The Soviet occupation of Afghanistan also became intensely disliked domestically. It strained the economy greatly, and the defeat contributed to the collapse of the Soviet Union, which Putin has called the greatest calamity of the 20th century.

"I have made the decision to carry out a special military operation," Putin stated in a speech announcing the invasion of Ukraine. 

So far, the West’s massive and targeted sanctions, significant diplomatic pressure, increased military, humanitarian, and intelligence support to Ukraine, have meant more suffering for Russia than it anticipated.

Cutting off Russia from SWIFT and sanctions on central bank international reserves is one of the most significant geo-economic moves in post-world war history. The Russian economy is under severe pressure; the ruble has tanked and inflation is skyrocketing as Russians queue in front of ATM machines running out of cash, opening the path for a significant economic crisis similar to the one that collapsed the Soviet Union’s financial system in the early 1990s.

The catastrophe of the intervention has created unexpected chaos. There have been thousands of casualties, while 3 million Ukrainians have already fled to neighbouring countries.

As Russia’s offensive slows, perhaps in Ukraine today Putin is facing the same dilemma Brezhnev did in 1979. 

The Ukrainian military has already indicated it will fight despite Russia's numerical and technological advantages.

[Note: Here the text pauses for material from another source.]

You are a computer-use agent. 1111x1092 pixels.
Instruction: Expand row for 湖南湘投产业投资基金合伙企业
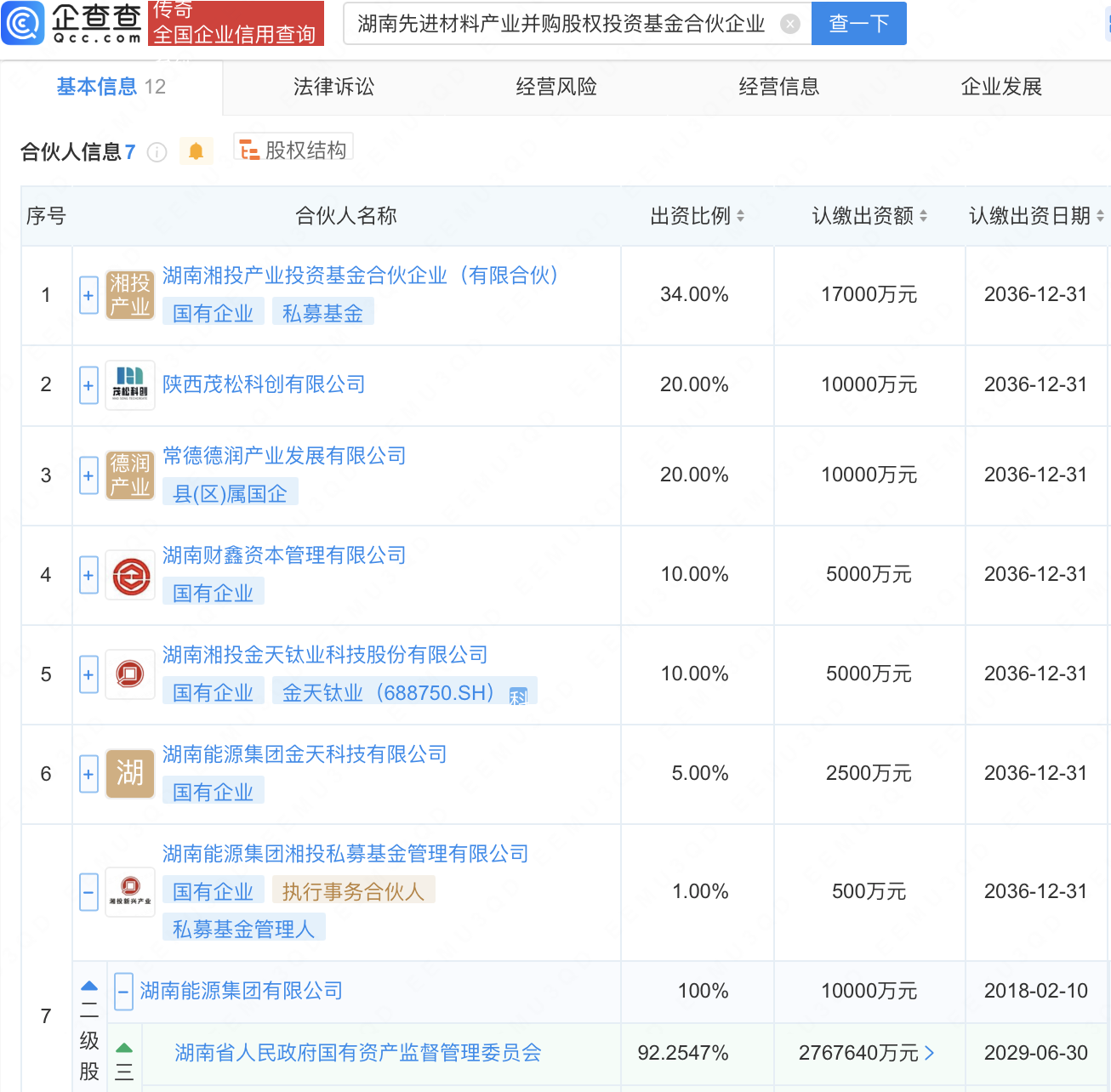[88, 295]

Like the situation with Afghanistan decades ago, a tenacious insurgent Ukrainian resistance movement has threatened Russian troops and pushed back against the unwelcome occupiers. 

Indeed, the strength of the Ukrainian resistance with the international support of the West appears to have surprised Moscow, who has recently shifted tactics towards greater use of artillery and missile strikes against major cities, such as Mariupol, Kharkiv, and Kherson.

Four decades ago, the Soviets miscalculated the will of the Afghans to defend their country; similarly, Putin appears to have underestimated the will of Ukrainians to defend their homeland.


The question is, how long will the unity and resolve from the West last for Ukraine?

After the Soviet Union's withdrawal from Afghanistan, the West forgot about Afghanistan, opening the way for a massive civil war and safe haven for international terrorism.

In the aftermath of this proxy war, the United States equipped and trained several insurgent groups that allowed international terrorists, including Bin Laden, Ayman al-Zawahiri, and Omar Abdel Rahman, to establish operating bases.

The arrival of the United States and NATO to fight against terrorism and expel the Taliban marked the fourth time in 160 years that a foreign power put troops on the ground in Afghanistan. After two decades of conflict that has killed millions of Afghans, it is the people who bear the brunt of war, drought, and an economic collapse.

Whether a similar fate awaits Ukraine remains to be seen.

Mujtaba Haris is an Afghan researcher, journalist, and youth advocate. He spent 15 years working in major cities — Kabul, Herat, and Mazar-e Sharif — and rural areas — Logar province. He is an MBA graduate from Cumbria University, UK. He is a Global Peace award winner.